2.2 新型隐球菌感染 新型隐球菌是有荚膜的、类似酵母的霉菌,普遍存在于被鸟类粪便污染的土壤中。在AIDS病人中隐球菌是第3个常见的CNS感染的原因,仅次于HIV和弓形虫。在开展HAART(highly active anti-retroviral therapy)之前,病人CNS的隐球菌感染率超过10 %,感染隐球菌时病人的CD4细胞计数一般都低于100个/μL。国内赵建华等[19]报道12例AIDS机会性感染的患者中隐球菌脑膜炎有6例。在HIV感染人群中隐球菌脑膜炎的发病率是每年0.04 %~12 %;西欧、中欧、大洋洲的中位发病率最低;每年全球大约957 900人患隐球菌脑膜炎,约624 700人死亡[20]。隐球菌病多数可能是肺部病灶通过血源性播散到CNS,重新激活潜伏的隐球菌感染也是可能的。临床症状一般是非特异性的,病人可以表现为脑膜炎的症状,也可以表现为脑膜脑炎的症状。值得注意的是AIDS患者脑脊液生化正常或只有轻度异常,与免疫正常的新型隐球菌感染患者不同。在资源有限的医疗单位,HIV病人合并慢性脑膜炎的诊断需要鉴别隐球菌脑膜炎和结核性脑膜炎,但是实验室病原菌培养及隐球菌抗原检测不能广泛开展。有人在马维拉做过112个CM病人与46个TBM病人的临床资料的比较研究,发现脑脊液压力升高及血糖水平降低支持CM的诊断,发热、颈强直、Glasgow昏迷评分低支持TBM的诊断,此方法鉴别HIV感染病人中患CM及TBM的敏感性和特异性分别为83 %和79 %。隐球菌感染的主要形式是脑膜炎、假性囊肿和隐球菌病。脑膜炎时软脑膜增厚和浑浊化;当感染沿着血管周围间隙扩散时,血管周围间隙会因组织产生的粘液样或凝胶样物质而膨胀,被称为凝胶样假性囊肿,最多发生在基底节,且有“肥皂泡”的征象;更大的病灶就是众所周知的隐球菌病[21],隐球菌病的组织学特征是含有少数病原体的慢性肉芽肿反应伴随轻度的炎症反应,隐球菌病最常见的感染部位是基底节、丘脑、小脑。根据敏感性来看,CSF的隐球菌抗原检测似乎是诊断隐球菌脑膜炎的最好的方法,但它在HIV阳性的病人中是不可靠的[22]。印度墨汁和粘蛋白胭脂红染色可用于检测隐球菌。隐球菌病的影像学表现多变且通常很少发现,包括脑膜脑炎、脑室内或脑实质内的隐球菌病、凝胶状的假性囊肿或脑积水。脑膜脑炎时MRT2表现为受累部位的高信号,可以看到脑膜强化。脑实质的隐球菌病是少见的,它的表现多变,但可有血脑屏障破坏后周围的血管源性水肿造成的结节样强化。隐球菌感染的死亡率很高,甚至在发达国家,因现有抗真菌药物的不足和升高的颅内压造成的合并症,HIV相关的隐球菌脑膜炎的死亡率可达约10 %~30 %。在非洲撒哈拉某地的一个队列研究中,隐球菌脑膜炎的死亡率占到HIV感染病人的13 %~44 %[23]。Chottanapund等[24]应用回顾性队列研究方法研究显示,患有隐球菌脑膜炎的HIV感染者开始抗真菌治疗同时给予抗逆转录病毒治疗会从实质上延长患者的生存时间。

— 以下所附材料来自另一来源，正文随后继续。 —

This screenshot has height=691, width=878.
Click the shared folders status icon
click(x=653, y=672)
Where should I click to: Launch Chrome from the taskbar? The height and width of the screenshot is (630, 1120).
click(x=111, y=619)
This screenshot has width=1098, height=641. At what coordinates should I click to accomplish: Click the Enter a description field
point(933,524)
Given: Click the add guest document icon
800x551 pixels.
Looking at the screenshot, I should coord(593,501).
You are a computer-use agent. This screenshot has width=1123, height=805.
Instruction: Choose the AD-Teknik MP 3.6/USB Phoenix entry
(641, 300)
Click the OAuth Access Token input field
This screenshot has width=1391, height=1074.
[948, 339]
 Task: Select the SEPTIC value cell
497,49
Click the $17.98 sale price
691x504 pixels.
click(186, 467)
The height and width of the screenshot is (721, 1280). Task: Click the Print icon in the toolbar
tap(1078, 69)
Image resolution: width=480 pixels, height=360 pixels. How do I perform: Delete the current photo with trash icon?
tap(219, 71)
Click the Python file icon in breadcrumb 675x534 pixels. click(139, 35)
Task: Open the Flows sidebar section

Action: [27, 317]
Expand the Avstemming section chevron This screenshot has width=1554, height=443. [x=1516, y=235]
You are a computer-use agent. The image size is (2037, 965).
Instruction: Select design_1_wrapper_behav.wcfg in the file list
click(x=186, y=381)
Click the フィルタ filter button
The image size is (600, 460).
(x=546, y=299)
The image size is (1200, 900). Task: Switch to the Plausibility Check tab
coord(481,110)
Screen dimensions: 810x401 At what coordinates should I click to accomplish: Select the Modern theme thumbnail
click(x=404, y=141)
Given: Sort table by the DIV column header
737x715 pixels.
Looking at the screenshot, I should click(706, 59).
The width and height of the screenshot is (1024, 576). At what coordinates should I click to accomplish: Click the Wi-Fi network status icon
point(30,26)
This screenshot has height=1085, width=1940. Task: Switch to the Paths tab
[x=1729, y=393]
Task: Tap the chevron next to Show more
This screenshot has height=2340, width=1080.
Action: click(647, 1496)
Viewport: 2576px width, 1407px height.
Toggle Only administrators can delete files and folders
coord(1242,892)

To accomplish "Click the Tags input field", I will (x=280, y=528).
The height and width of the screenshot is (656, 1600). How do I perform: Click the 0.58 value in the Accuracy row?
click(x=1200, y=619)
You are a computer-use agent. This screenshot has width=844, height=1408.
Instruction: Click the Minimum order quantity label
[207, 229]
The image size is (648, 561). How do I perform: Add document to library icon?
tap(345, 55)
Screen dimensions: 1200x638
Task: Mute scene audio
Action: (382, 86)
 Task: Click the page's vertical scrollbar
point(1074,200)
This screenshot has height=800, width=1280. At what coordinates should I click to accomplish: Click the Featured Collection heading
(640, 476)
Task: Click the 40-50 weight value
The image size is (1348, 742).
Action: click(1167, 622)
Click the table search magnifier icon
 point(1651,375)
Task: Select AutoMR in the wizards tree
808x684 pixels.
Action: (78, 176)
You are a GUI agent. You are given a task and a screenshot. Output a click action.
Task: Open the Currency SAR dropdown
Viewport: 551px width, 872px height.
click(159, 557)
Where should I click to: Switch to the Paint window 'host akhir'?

2.3 脑结核瘤和结核性脑膜炎(tuberculous meningitis,TBM) AIDS脑结核病变多见于发展中国家,过去20多年里由于AIDS病人的增加,结核病的发病率明显上升,CNS结核病是AIDS的伴发病,它可以是AIDS患者的首发临床表现,可能是原先感染被再次激活或新发的获得性感染。CNS结核病至少有70 %的死亡率,大约5 %~9 %的AIDS病人合并结核病,其中2 %~18 %的病人是CNS感染,65 %的病人胸部放射学有阳性发现。该病主要的传播途径是血源性传播。结核性脑膜炎是最常见的颅内结核表现形式,炎症在基底池最突出,尤其是Willis环周围。结核瘤、结核性脓肿、大脑缺血及梗死并不常见。HIV感染可能会改变结核性脑膜炎的病理特征,HIV感染者基底部分泌物减少,而脑实质或脑膜的耐酸性杆菌检测阳性者居多。在一项研究中,CNS结核病有51 %病人有脑积水和45 %的病人有脑膜强化。Katrak等[25]研究表明,AIDS所致TBM与单纯TBM相比,认知障碍较为常见,且影像学上脑膜强化不明显。Whiteman等的一项研究中有24 %的病人患结核瘤,有颅外结核病灶的AIDS病人发现有颅内占位病变时,强烈提示脑结核瘤的可能[26]。大多数结核瘤是幕上的单发或多发的,在幕下、硬膜外或蛛网膜下腔也可见到。结核瘤早期在MRI T2加权图像为低信号改变,随疾病的进展表现为中央低信号周边围绕等信号环,与固态的干酪样坏死相符,进一步进展脓肿形成后中央表现为高信号。有时结核瘤在影像学上难以与弓形虫脑病及淋巴瘤鉴别,若伴随有脑积水、基底节的梗死、脑池的强化应该有助于结核瘤的诊断。增强扫描后非干酪化的结核瘤表现为均匀一致的结节状强化,而干酪化的结核瘤表现为环状强化。在HIV感染的CNS结核病人中,结核性脓肿更常见,与结核瘤相比病灶大且大多单发;在MRS上,结核性脓肿表现为突出的脂质和乳酸盐峰,而没有氨基酸峰,此点可以与细菌性脓肿鉴别[27]。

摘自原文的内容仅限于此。